James Clifford Brown (1923–2004) was an English composer, former Senior Lecturer in the Department of Music and Organist at the University of Leeds.

Life
James Clifford Brown, usually referred to as James Brown, was born at 49 St. Matthew's Street, Ipswich on 18 August 1923. His father Henry John Brown was an electrical engineer and later professional cellist while his mother Lois was a junior school teacher. James also had a brother named Tom being a chartered engineer and a sister called Dulcie who has been a civil servant, a missionary and a music teacher of cello and classical guitar.

He was trained in singing and organ-playing by Jonathan Job, the Ipswich Borough Organist, then himself became organist and choirmaster at All Hallows' Church.

In 1941 he left Northgate School and won a choral studentship to St John's College, Cambridge, but his studies were interrupted by war service. He resumed study after his return in 1945, and was then appointed as organ student.

From 1948 until retirement in 1983 he was a lecturer, then senior lecturer, in the music department of the University of Leeds. He was active as a composer throughout this time.
In 1951 he was asked by his friend Allan Wicks to write the music for the first major revival of the York Mystery Plays, which were a triumphant success.
In 1961–1962 he took a year's leave to study with Boris Porena in Rome.

**Task to carry out:** Copy the passage from this biography of James Clifford Brown word for word, from "In 1941 he left" up to and including "throughout this time.".

**Information supplied:**
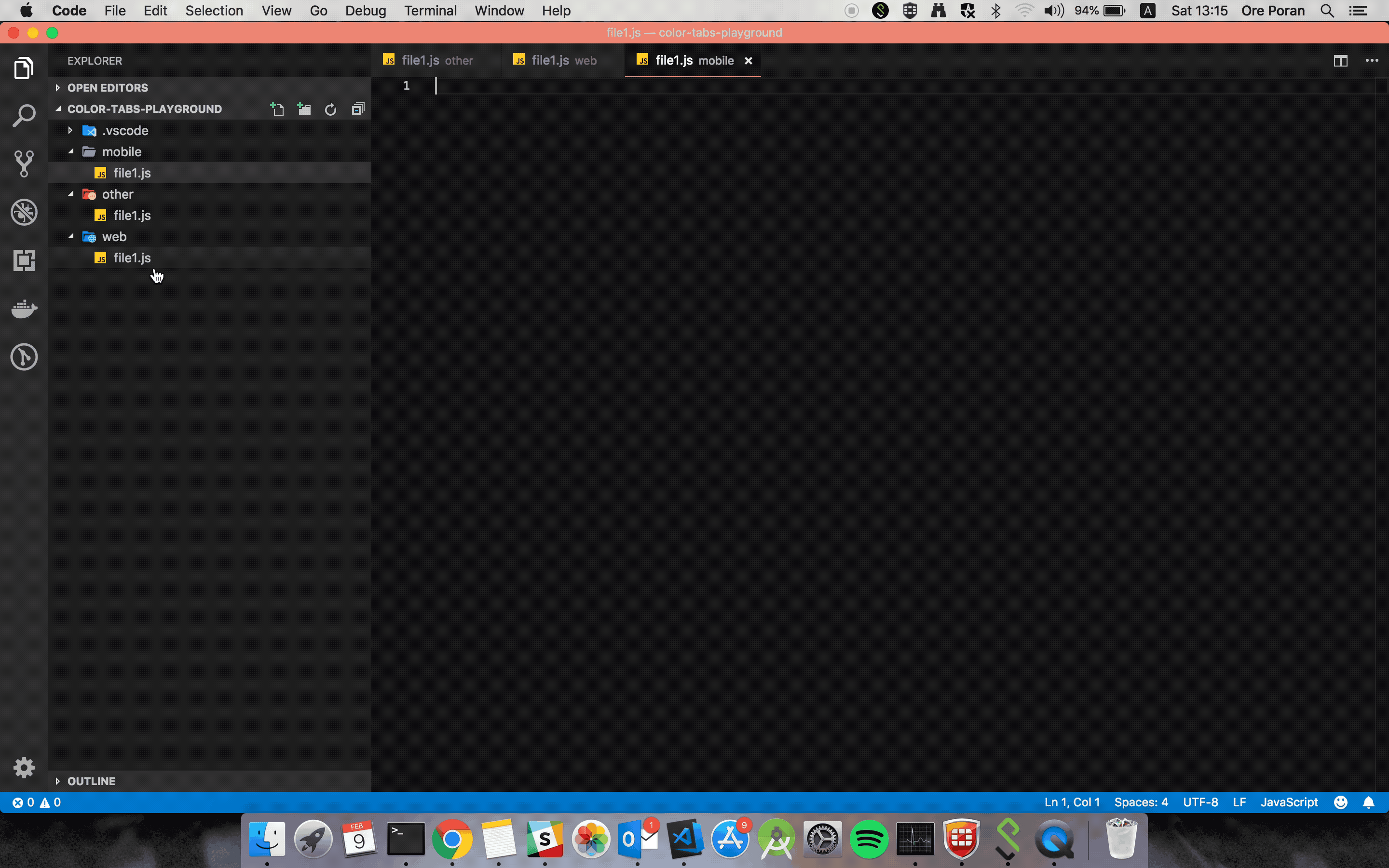This screenshot has height=868, width=1389.
Task: Close the file1.js mobile tab
Action: tap(748, 61)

**Final result:**
In 1941 he left Northgate School and won a choral studentship to St John's College, Cambridge, but his studies were interrupted by war service. He resumed study after his return in 1945, and was then appointed as organ student.

From 1948 until retirement in 1983 he was a lecturer, then senior lecturer, in the music department of the University of Leeds. He was active as a composer throughout this time.